艾司洛尔联合卡维地洛对冠心病心肌缺血患者心率收缩压乘积及血清应激诱导蛋白2水平的影响

Impacts of esmolol combined with carvedilol on heart rate-systolic pressure product and serum Sestrin2 level in patients with coronary atherosclerotic heart disease myocardial ischemia

作者:何改鸿李祯

英文作者:He Gaihong Li Zhen

单位:西安交通大学第一附属医院榆林医院药剂科,榆林719000

英文单位:Department of Pharmacy Yulin Hospital First Affiliated Hospital of Xi′an Jiaotong University Yulin 719000 China

关键词:冠心病(冠状动脉粥样硬化性心脏病);心肌缺血;卡维地洛;艾司洛尔

英文关键词:Coronaryatheroscleroticheartdisease;Myocardialischemia;Carvedilol;Esmolol

  • 摘要:
  • 目的 探讨艾司洛尔联合卡维地洛对冠心病(冠状动脉粥样硬化性心脏病)心肌缺血患者心率收缩压乘积(RPP)及血清应激诱导蛋白2(Sestrin2)水平的影响。方法 选择2021年3月至2023年3月西安交通大学第一附属医院榆林医院收治的冠心病心肌缺血患者106例,按照随机数字表法分为观察组和对照组,各53例。对照组采用卡维地洛治疗,观察组在对照组的基础上加用艾司洛尔治疗。2组均持续治疗8周。比较2组总有效率、心电图检查结果、心肌供氧相关指标、血清Sestrin2水平及不良反应发生情况。结果 观察组总有效率高于对照组[90.6%(48/53)比75.5%(40/53)],差异有统计学意义(P=0.038)。治疗后2组心肌缺血总负荷、24 h内ST段压低次数、压低持续时间、心率、收缩压、RPP水平均低于治疗前,且观察组均低于对照组(均P<0.05)。治疗后2组血清Sestrin2水平均低于治疗前,且观察组血清Sestrin2水平低于对照组[(8.1±1.0)μg/L比(10.1±1.6)μg/L](均P<0.001)。观察组不良反应总发生率低于对照组[11.3%(6/53)比47.2%(25/53)](P<0.001)。结论 冠心病心肌缺血患者接受艾司洛尔和卡维地洛两种药物联合治疗,效果较好,可有效改善患者心肌缺血状况,调节心率与血压水平,减少心肌耗氧量,且不良反应较少。 

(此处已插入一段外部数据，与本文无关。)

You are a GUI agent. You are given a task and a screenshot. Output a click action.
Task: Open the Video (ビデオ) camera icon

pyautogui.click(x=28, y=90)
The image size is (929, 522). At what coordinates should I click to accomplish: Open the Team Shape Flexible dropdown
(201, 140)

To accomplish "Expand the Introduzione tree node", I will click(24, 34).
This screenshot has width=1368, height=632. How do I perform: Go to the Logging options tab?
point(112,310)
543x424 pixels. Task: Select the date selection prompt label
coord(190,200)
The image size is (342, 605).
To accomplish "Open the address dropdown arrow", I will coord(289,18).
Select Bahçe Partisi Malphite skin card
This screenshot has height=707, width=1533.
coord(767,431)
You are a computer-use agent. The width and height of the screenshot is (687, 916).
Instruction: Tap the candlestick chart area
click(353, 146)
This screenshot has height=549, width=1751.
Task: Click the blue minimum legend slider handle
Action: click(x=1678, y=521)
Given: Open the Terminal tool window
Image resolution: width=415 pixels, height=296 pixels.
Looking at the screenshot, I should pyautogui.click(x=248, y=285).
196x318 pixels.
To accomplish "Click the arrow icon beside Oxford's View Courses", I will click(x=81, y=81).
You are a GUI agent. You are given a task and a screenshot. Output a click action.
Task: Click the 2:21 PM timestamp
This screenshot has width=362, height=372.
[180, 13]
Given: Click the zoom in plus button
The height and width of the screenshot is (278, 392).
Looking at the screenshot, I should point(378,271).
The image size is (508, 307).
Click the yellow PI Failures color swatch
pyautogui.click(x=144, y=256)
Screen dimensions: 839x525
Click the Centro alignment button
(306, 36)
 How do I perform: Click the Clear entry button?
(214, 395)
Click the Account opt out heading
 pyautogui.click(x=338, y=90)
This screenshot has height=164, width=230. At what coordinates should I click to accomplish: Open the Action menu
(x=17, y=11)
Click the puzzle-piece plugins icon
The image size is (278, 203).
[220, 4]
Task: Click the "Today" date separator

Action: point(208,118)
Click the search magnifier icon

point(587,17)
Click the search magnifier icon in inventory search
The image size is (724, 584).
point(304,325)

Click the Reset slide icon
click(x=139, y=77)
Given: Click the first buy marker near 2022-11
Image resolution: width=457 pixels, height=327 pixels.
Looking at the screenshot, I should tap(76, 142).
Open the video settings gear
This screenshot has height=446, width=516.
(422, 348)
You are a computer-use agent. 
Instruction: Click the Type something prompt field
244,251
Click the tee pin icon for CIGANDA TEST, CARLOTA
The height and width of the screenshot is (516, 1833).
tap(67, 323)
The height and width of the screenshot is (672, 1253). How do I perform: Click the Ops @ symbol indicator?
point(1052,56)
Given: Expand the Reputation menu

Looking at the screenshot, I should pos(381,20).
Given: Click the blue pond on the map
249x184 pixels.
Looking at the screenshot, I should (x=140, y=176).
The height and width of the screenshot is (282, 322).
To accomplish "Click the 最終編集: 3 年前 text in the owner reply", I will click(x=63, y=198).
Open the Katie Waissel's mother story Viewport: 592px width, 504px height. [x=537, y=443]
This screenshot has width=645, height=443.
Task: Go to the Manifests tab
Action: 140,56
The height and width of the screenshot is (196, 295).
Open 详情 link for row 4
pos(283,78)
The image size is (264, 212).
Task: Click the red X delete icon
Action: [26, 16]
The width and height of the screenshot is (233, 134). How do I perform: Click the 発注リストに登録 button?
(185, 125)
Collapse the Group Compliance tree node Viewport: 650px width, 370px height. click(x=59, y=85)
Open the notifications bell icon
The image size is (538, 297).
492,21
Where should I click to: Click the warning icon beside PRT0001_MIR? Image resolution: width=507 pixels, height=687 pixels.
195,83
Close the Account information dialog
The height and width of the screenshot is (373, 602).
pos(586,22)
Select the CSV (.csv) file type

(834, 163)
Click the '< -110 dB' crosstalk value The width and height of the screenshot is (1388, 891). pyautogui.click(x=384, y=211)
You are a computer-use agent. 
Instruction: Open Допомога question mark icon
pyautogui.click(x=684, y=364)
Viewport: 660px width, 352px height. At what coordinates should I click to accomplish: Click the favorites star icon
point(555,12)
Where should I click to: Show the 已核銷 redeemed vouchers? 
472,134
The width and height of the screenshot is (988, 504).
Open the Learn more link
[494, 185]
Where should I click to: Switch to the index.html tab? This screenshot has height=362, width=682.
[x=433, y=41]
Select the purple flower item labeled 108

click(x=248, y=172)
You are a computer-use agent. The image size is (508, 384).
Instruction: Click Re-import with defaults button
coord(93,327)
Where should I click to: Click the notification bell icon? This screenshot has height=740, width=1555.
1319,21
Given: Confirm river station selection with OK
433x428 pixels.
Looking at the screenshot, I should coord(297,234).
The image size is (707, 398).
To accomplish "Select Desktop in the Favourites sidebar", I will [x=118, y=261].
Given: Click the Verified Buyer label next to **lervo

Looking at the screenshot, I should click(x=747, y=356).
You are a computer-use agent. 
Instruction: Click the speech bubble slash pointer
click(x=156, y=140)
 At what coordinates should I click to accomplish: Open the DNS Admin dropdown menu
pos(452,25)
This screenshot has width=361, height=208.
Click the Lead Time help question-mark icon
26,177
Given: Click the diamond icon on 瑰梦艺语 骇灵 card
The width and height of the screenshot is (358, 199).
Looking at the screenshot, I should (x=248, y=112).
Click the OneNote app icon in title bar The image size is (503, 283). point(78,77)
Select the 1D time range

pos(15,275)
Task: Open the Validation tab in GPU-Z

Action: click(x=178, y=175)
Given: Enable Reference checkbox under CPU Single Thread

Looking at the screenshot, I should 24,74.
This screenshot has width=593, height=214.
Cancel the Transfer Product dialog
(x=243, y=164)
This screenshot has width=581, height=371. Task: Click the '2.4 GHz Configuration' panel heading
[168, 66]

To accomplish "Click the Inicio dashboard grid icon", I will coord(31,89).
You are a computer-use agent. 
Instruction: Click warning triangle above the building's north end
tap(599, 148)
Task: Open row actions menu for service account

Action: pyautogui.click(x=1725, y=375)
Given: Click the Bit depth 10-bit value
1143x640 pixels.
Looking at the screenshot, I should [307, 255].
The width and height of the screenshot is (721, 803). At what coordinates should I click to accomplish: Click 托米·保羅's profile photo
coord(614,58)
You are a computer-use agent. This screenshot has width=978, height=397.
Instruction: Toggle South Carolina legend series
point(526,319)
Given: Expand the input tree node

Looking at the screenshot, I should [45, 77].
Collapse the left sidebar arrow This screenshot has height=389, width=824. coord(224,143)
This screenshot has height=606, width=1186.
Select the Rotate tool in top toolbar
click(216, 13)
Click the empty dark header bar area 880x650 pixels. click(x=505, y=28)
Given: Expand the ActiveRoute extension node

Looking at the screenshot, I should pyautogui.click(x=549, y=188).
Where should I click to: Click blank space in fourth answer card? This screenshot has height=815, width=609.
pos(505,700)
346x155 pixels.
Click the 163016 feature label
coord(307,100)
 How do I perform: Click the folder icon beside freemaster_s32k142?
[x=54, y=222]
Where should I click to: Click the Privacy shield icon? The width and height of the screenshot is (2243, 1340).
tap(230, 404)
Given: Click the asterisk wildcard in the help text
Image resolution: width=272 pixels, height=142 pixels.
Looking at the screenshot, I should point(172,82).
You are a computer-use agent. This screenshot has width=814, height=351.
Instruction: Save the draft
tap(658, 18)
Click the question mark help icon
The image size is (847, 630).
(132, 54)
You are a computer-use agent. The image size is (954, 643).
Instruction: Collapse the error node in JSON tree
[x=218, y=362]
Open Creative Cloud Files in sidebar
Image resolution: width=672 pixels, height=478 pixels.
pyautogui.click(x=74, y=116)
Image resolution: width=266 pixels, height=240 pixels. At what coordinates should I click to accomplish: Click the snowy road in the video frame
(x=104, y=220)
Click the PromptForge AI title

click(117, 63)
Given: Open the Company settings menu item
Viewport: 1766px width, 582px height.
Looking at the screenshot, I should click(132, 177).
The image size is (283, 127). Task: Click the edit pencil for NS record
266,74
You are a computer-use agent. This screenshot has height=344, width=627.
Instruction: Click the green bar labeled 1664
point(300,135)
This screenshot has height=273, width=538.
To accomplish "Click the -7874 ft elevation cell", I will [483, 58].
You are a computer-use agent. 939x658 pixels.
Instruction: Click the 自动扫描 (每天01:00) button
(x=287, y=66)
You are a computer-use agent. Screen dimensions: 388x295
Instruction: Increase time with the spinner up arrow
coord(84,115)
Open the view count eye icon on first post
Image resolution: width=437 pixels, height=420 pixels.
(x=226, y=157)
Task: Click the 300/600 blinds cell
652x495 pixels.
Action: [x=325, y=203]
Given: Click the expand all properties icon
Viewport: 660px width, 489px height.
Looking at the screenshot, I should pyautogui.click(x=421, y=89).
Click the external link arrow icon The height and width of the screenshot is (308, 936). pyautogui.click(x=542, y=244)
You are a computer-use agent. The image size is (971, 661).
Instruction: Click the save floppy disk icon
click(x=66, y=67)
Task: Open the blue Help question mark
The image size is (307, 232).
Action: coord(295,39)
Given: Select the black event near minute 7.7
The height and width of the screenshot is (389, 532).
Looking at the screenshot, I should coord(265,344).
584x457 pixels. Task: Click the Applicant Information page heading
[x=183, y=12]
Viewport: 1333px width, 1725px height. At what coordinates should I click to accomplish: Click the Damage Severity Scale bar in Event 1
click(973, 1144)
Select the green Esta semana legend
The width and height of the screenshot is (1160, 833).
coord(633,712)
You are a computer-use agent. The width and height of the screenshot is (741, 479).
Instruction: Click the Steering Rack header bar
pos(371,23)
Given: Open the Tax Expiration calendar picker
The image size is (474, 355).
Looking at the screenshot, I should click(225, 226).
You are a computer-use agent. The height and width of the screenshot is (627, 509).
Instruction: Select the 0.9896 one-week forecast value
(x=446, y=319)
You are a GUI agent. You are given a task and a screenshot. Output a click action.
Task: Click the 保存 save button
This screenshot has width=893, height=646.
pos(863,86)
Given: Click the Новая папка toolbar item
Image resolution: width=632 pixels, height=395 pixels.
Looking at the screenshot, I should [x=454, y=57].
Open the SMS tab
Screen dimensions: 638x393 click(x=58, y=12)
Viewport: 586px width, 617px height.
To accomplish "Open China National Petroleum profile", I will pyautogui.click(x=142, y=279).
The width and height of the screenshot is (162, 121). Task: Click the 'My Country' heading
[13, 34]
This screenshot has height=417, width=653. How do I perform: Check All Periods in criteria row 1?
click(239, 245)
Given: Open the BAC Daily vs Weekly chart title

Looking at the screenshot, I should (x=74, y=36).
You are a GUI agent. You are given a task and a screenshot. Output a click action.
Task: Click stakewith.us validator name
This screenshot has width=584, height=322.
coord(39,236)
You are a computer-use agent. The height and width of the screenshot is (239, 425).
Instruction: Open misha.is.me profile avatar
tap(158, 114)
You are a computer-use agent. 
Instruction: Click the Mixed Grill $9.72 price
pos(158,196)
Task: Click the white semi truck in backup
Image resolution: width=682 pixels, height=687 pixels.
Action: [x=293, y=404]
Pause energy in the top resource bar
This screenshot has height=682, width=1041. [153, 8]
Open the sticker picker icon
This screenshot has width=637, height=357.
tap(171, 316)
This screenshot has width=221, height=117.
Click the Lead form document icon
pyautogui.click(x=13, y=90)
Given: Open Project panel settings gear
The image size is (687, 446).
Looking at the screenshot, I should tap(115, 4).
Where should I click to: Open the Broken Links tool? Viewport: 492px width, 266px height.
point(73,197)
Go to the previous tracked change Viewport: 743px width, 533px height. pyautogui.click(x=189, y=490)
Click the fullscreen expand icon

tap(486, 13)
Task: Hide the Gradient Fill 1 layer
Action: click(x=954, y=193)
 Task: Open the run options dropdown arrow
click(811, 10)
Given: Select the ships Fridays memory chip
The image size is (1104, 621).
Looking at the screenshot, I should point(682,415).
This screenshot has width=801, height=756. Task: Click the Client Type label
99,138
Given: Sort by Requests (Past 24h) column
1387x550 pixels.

  • Objective To investigate the impacts of esmolol combined with carvedilol on the heart rate-systolic blood pressure product (RPP) and serum Sestrin2 level in patients with coronary atherosclerotic heart disease (CHD) and myocardial ischemia. Methods A total of 106 patients with CHD and myocardial ischemia admitted to Yulin Hospital, First Affiliated Hospital of Xi′an Jiaotong University from March 2021 to March 2023 were selected. According to the random number table method, they were divided into the observation group and the control group, with 53 cases in each group. The control group was treated with carvedilol, and the observation group was treated with esmolol on the basis of the control group. Both groups were treated for 8 weeks. The total effective rate, electrocardiogram examination results, myocardial oxygen supply related indicators, serum Sestrin2 levels and adverse reactions were compared between the two groups. Results The total effective rate of observation group was higher than that of control group[90.6%(48/53) vs 75.5%(40/53)](P=0.038). After treatment, the total myocardial ischemic load, the number and duration of ST segment depression within 24 h, heart rate, systolic blood pressure and RPP levels in the two groups were lower than those before treatment, and those in the observation group were lower than those in the control group (all P<0.05). After treatment, the serum Sestrin2 levels in both groups were lower than those before treatment, and the serum Sestrin2 level in the observation group was lower than that in the control group[(8.1±1.0)μg/L vs (10.1±1.6)μg/L](all P<0.001). The total incidence of adverse reactions in the observation group was lower than that in the control group [11.3%(6/53) vs 47.2%(25/53)](P<0.001). Conclusion The combination of esmolol and carvedilol is effective in the treatment of patients with CHD and myocardial ischemia, which can effectively improve the myocardial ischemia status of patients, regulate heart rate and blood pressure levels, reduce myocardial oxygen consumption, and has fewer adverse reactions.